O primeiro a votar nesta quinta-feira foi Cristiano Zanin, que tomou posse como ministro do STF no último dia 3. Ele votou contra a descriminalização. “A descriminação, ainda que parcial das drogas, poderá contribuir com o agravamento deste problema de saúde”, afirmou o ministro.
Ele defendeu a adoção de um critério objetivo para separar usuários de traficantes (o que é importante porque a punição para usuários é mais branda): quem tiver até 25 gramas de maconha ou seis plantas seria considerado usuário, embora o crime possa ser requalificado para tráfico “mediante fundamentação das autoridades envolvidas”.
Em seguida, o ministro André Mendonça pediu vista do processo, o que interrompe novamente o julgamento. Ele tem 90 dias corridos para devolver o processo, contados a partir da data de publicação da ata da sessão desta quinta-feira.
Diante da interrupção, no entanto, a ministra Rosa Weber, presidente do STF, pediu para emitir seu voto, já que ela vai se aposentar em setembro e até lá pode ser que o julgamento não tenha recomeçado. Ela, então, votou a favor da descriminalização da maconha, seguindo os primeiros quatro ministros da Corte.
“Entendo que, conquanto válida a política pública de prevenção ao uso indevido de drogas, a criminalização da conduta de portar drogas para consumo pessoal é desproporcional, por atingir de forma veemente o núcleo fundamental da autonomia privada”, afirmou Rosa.

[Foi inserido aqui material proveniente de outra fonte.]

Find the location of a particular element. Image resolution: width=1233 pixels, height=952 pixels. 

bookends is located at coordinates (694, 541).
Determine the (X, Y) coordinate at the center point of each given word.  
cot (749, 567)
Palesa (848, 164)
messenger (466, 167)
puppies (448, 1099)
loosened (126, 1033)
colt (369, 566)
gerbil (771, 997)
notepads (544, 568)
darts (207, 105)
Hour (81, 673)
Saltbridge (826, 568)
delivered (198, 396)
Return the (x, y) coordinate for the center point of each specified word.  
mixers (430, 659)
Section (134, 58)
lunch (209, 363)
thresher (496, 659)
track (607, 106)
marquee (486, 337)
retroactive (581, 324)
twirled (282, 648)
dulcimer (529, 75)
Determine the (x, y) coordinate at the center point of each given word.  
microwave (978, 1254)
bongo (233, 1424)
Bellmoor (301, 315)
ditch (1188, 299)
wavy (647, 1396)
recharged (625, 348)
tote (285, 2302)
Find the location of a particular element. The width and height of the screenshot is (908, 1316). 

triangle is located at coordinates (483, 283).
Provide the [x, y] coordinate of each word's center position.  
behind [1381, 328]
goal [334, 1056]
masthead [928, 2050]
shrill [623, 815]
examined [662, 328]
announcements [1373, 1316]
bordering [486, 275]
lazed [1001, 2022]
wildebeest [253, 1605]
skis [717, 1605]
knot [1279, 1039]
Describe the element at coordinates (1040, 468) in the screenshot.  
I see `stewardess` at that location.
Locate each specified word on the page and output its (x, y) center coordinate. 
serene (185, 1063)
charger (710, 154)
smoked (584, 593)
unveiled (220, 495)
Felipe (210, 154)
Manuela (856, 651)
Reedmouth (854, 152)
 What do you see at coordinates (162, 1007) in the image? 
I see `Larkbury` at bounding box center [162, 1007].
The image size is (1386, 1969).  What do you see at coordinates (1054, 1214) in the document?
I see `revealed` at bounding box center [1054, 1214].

Outra mudança na sessão desta quinta-feira foi da tese defendida pelo relator, ministro Gilmar Mendes. Ele foi o primeiro a votar, em 2015, e defendeu que o porte de qualquer droga, exclusivamente para uso próprio, não configurasse crime. Os ministros que votaram a seguir defenderam a liberação do porte exclusivamente da maconha, e então Gilmar decidiu adaptar seu voto, em busca de um consenso.
O caso
O julgamento foi provocado pela Defensoria Pública do Estado de São Paulo, que em fevereiro de 2011 apresentou um recurso extraordinário ao STF contra a condenação de um homem pelo porte de 3 gramas de maconha. O réu, um mecânico de 50 anos, estava preso no Centro de Detenção Provisória (CDP) de Diadema por outros crimes, dividia a cela com outros 33 detentos e foi flagrado com a droga – ele afirmou, à época, que assumiu ser o dono dela para respeitar um rodízio estabelecido entre os detentos.
Após mais de quatro anos na fila, o recurso foi a julgamento no STF em agosto de 2015, com o voto do relator, ministro Gilmar Mendes, que defendeu a descriminalização da posse de qualquer tipo de droga e não estabeleceu quantidade.
Em seguida votou o ministro Edson Fachin, que restringiu a descriminalização à maconha e delegou ao Congresso Nacional a responsabilidade de estabelecer um parâmetro quantitativo. O terceiro a votar foi Luis Roberto Barroso, que também restringiu a descriminalização à maconha e estabeleceu o limite de 25 gramas.
O quarto ministro a votar seria Teori Zavascki, mas ele pediu vista e o julgamento foi interrompido. Zavascki morreu em janeiro de 2017, sem dar seu voto.
O ministro Alexandre de Moraes, alçado ao STF na vaga de Zavascki, tornou-se responsável pelo voto e liberou o processo para que o julgamento recomeçasse no segundo semestre de 2018. Em 2019, o então presidente do STF, Dias Toffoli, chegou a marcar o reinício do julgamento, mas retirou a ação da pauta (lista de processos que irão a julgamento).
O caso só voltou a julgamento em 2 de agosto passado, quando Moraes proferiu seu voto – ele restringiu a descriminalização à maconha e estabeleceu até 60 gramas do produto. Em seguida, o ministro Gilmar Mendes pediu a interrupção do julgamento para formular uma nova tese sobre o caso, apresentada nesta quinta-feira.